How is the genetic material delivered?

The genetic material needs help getting where it needs to go, like being wrapped in a package with an address label. This package is known as a vector. Viruses are usually used as vectors because they’ve evolved to be very good at getting into cells. Scientists use the same ability to deliver the genetic material into your cells. Any disease-causing part of a virus is removed, allowing it to enter your cells without making you sick.

There are two main ways to receive gene therapy: in vivo and ex vivo.

• In vivo: In vivo gene therapy means the gene is delivered directly into your body, like through an injection.
• Ex vivo: Ex vivo gene therapy removes your cells and delivers the gene to these cells outside your body. These modified cells are then returned to your body.

Healthcare providers decide on the right approach based on the best way to target the specific disease.

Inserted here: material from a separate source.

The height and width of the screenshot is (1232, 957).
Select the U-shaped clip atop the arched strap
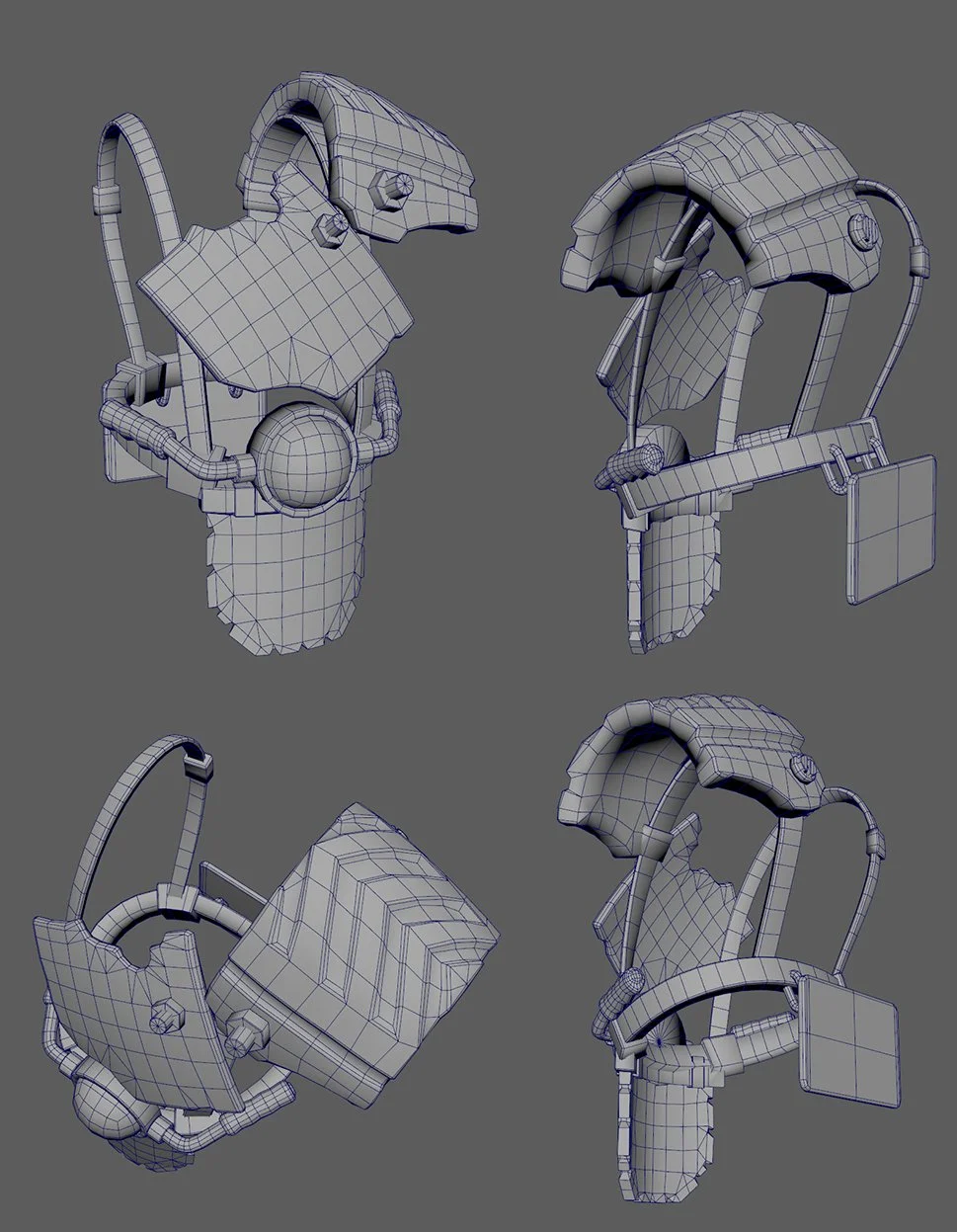pos(199,767)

What are the pros and cons of gene therapy?

The use of gene therapy comes with many benefits and risks.

Benefits include:

• New, hopeful treatment options: Gene therapy provides hope for new treatments for diseases that currently don’t have many other options. Without treatment, many diseases and disorders lead to disability or premature death. With gene therapy, research shows that the progression of these conditions has slowed down or even stopped.
• Earlier treatment: If you receive gene therapy earlier in your treatment, it can prevent any damage before it occurs. Research is still underway to show to what extent gene therapy may reverse damage.
• Targets the underlying cause of disease: Gene therapy makes it possible to create treatments that can specifically target any of the genes in your body.

Risks may include:

• Not guaranteed: Research into the science of gene therapy is only just beginning. These therapies can’t guarantee to cure your disease or provide beneficial results. There’s a chance the treatment won’t work or will have unexpected side effects.
• Complicated process: Delivering foreign material into your body can cause an immune response that may exclude you from future treatments or clinical trials.
• Unknown long-term effects: The use of gene therapy can produce both good and bad long-term effects that can last a lifetime. Because the science is so new, the effects are unknown.

When should I ask my healthcare provider about gene therapy?

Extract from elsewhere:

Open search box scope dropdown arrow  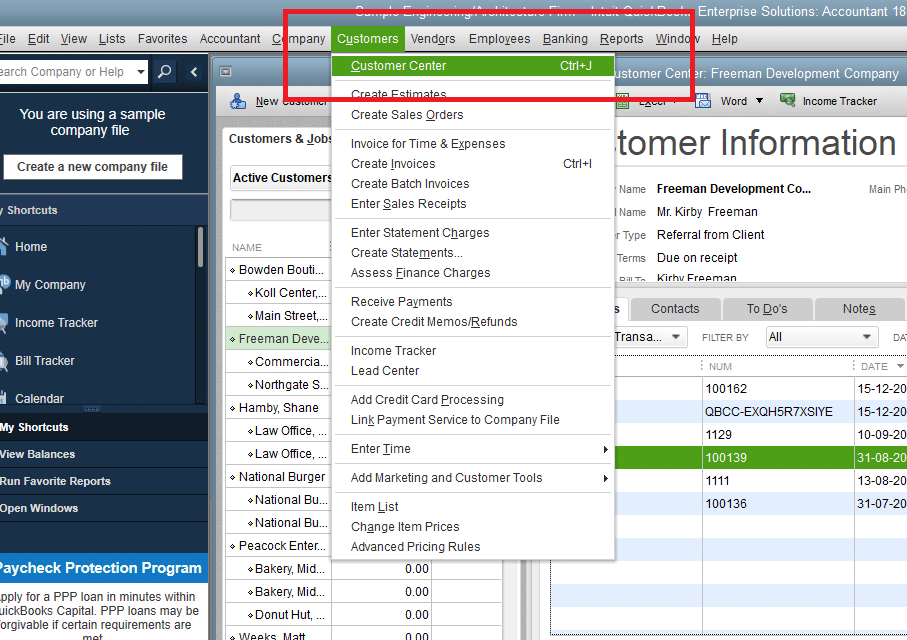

Researchers are investigating gene therapy to treat many different health conditions, including cancer, eye diseases, some genetic conditions and HIV/AIDS. If you’re interested in participating in a clinical trial involving gene therapy, speak with your provider. They can help determine whether gene therapy might treat your condition.

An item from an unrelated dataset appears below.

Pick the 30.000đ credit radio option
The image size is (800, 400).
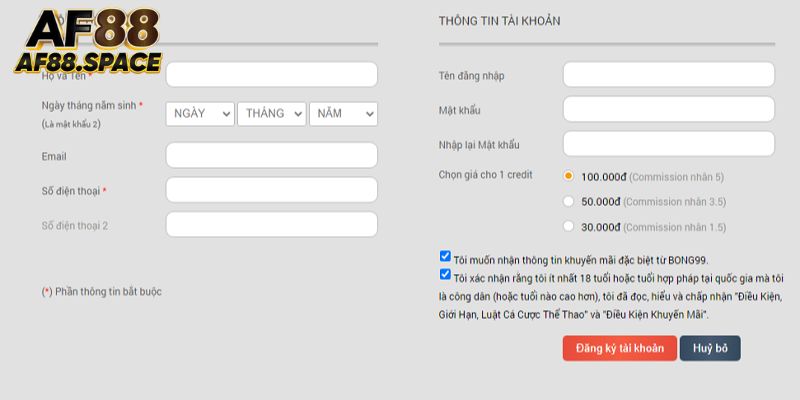pyautogui.click(x=569, y=227)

A note from Cleveland Clinic

There are still many challenges to overcome for those seeking gene therapy as a potential treatment option. One challenge is time — it’s a lengthy process to test potential treatments in clinical trials and then undergo the FDA approval process. But advances in gene therapy research allow us to better understand how we could treat, and hopefully someday prevent, rare and debilitating diseases.